Engineering your cells with sequential logic can give them incredible capabilities. However, it requires great effort to proceed from functional specifications to real plasmid vectors. Carpiod is a tool meant to ease the procedure. We developed a user-friendly, open-source tool, Carpiod. Carpiod is a program that allows users to define a sequential sequence function. It then generates plasmids containing fully functional circuits. First, we built a user interface to specify circuit function, which is very easy to understand and use. Then, we used experimental data and modelling methods to evaluate the performance of candidate circuits and select the best solution. Furthermore, we created a database, including all the parameters of available recombinases and other basic parts. After the 2017 iGEM Giant Jamboree, we plan to continue working on the database to make it fully available for all users to access and contribute.

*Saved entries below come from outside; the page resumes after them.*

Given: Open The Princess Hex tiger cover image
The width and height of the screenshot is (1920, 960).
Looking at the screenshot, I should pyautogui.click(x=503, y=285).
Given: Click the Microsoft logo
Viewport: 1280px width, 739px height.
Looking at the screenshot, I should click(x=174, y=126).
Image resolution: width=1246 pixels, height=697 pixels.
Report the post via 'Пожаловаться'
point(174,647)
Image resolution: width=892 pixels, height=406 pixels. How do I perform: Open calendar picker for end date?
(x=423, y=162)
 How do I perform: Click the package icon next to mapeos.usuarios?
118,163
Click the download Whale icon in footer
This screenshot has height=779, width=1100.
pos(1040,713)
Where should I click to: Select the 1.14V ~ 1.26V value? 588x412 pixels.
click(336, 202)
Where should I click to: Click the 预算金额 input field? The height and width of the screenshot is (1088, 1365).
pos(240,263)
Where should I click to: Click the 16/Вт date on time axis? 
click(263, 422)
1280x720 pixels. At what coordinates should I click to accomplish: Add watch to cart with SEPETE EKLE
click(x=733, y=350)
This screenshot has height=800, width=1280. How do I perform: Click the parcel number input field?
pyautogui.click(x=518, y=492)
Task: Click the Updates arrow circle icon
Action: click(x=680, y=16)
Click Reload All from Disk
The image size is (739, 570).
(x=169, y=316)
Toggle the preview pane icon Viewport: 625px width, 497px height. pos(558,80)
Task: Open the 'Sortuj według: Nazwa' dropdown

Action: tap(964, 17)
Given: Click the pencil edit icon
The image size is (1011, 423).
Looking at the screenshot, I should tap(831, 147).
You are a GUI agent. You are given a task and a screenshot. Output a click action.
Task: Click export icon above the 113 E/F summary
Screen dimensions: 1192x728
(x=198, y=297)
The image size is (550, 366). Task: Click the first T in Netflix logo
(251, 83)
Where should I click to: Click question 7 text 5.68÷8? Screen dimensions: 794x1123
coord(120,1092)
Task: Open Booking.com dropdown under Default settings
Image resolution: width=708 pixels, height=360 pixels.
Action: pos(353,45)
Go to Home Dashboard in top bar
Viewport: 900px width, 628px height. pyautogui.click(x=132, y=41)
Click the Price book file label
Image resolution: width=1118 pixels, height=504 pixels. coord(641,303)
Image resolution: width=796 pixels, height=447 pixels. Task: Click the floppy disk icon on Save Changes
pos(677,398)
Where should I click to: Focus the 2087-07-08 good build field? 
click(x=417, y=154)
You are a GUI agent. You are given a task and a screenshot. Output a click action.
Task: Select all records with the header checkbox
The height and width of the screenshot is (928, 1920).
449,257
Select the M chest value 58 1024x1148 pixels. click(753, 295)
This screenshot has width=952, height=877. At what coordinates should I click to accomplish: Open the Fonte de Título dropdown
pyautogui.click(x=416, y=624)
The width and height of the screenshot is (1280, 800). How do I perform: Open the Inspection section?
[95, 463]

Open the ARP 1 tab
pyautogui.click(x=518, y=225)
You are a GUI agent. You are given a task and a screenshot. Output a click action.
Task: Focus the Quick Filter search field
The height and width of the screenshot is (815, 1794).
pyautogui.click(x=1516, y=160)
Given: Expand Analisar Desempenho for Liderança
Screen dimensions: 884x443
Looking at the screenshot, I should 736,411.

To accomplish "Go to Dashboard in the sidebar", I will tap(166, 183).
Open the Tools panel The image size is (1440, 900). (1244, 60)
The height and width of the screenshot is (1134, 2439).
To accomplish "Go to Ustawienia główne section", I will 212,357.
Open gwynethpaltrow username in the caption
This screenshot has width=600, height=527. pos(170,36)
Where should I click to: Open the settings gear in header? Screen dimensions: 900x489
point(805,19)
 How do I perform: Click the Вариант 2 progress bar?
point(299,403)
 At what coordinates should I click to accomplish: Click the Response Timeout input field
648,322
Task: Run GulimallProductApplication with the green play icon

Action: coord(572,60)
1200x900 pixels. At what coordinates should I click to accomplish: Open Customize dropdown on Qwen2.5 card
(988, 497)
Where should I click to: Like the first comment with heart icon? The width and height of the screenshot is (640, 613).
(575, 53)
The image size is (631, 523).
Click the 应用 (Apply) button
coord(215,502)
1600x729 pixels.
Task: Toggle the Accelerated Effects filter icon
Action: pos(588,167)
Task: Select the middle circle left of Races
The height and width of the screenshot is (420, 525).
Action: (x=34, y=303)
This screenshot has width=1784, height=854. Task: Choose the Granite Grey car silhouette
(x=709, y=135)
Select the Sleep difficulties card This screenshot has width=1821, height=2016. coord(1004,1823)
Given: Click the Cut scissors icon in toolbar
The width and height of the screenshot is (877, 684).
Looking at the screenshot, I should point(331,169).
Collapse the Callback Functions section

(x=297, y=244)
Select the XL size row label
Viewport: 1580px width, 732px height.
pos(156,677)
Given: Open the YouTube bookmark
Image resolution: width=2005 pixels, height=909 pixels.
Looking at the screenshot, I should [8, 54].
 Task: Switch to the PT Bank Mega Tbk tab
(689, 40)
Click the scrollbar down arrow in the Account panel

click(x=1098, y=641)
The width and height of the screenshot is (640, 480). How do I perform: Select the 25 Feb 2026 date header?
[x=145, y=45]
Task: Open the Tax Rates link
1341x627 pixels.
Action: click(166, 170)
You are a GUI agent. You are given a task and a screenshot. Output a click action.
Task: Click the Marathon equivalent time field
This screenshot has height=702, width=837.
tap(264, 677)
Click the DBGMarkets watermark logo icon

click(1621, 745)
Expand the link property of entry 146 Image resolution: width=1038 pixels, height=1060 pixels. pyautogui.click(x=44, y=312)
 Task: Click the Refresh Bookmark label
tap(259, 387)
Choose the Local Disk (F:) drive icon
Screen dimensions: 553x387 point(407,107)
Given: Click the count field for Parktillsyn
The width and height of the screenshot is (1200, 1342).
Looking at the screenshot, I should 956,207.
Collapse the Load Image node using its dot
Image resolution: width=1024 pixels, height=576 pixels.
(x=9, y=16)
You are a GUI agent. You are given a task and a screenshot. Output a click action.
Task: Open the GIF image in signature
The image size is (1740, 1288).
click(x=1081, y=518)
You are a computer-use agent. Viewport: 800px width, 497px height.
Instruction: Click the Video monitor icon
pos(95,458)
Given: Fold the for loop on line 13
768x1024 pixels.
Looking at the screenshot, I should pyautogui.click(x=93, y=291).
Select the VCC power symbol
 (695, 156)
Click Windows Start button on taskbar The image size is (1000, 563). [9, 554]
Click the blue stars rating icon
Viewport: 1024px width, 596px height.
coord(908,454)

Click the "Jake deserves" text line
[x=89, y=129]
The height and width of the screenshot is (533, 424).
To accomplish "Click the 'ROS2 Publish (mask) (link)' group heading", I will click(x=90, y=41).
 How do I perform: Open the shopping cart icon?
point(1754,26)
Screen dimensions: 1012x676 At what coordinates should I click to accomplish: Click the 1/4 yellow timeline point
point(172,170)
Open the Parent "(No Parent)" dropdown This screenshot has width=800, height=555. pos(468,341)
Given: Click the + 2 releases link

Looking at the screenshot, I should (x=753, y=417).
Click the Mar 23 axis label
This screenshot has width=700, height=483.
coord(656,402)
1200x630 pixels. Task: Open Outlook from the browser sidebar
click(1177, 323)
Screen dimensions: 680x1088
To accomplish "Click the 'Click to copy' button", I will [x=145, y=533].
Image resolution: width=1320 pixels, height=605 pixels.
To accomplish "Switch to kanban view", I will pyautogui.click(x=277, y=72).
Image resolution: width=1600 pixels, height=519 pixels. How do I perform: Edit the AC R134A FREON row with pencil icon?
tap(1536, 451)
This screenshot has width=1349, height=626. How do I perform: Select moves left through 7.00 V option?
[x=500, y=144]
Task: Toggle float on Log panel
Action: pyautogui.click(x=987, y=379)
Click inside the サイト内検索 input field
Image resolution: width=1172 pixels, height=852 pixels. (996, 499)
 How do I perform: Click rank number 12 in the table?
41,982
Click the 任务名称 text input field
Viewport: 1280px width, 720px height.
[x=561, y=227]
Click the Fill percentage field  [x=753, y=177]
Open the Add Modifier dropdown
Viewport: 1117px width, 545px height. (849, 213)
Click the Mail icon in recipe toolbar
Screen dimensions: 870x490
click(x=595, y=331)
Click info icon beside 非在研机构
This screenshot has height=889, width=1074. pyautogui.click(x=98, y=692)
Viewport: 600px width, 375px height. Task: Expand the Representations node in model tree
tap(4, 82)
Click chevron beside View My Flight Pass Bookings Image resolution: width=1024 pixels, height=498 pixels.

During the preparations for iGEM 2017, we developed a tool intended to help users design sequential biological circuits for their customized objectives. After the user defines a series of sequential functions for the cell, the program returns one or more possible plasmid designs that, once put into a host cell, will execute the function exactly as the user defined. This circuit can direct the cell to perform a series of functions in specific order. Some synthetic biology software applications require users to express designs in a newly defined language. We think it is necessary to reduce the learning effort required by the tool. In electronics, engineers use a hardware description language to design circuit functions. Although not difficult, learning any programming language can be challenging for beginners. Therefore, we wanted to open up RASSD to people who had no previous programming experience, thus eliminating the initial learning curve normally imposed by this technological barrier. Consequently, we developed an intuitive drag-and-drop user interface.

Graphical User Interface

Some synthetic biology software applications require users to express designs in a newly defined language. We think it is necessary to reduce the learning effort required by the tool. In electronics, engineers use a hardware description language to design circuit functions. Although not difficult, learning any programming language can be challenging for beginners. Therefore, we wanted to open up RASSD to people who had no previous programming experience, thus eliminating the initial learning curve normally imposed by this technological barrier. Consequently, we developed an intuitive drag-and-drop user interface.

Model

State transitions in our design are implemented by bio-flip-flops. To prove that the circuits of our design can meet customer needs, we performed a simulation of a complete bio-flip-flop state transition cycle. The parameters of integrases and their corresponding excisionases were estimated from the results of characterization experiments.

Furthermore, there are also extensive model-experiment interactions in the scoring and screening process of candidate circuits. First, our scoring criteria favor fewer parts and terminator inversions. This is backed by evidence from experimental observations. Moreover, the performance of the design can be simulated on a population level, and optimized induction time separation can be determined.

Database

The bio-flip-flops in our design only use three well-characterized integrases: Bxb1, TP901-1 and PhiC31. Previous work has reported a set of more than 10 orthogonal recombinase genetic parts. Clearly, the number of available recombinase parts will expand, and our knowledge of them will deepen. We expect to develop a database of recombinase part characteristics, so that users can get access to their dynamic properties and experimental data. Contributions are also welcome.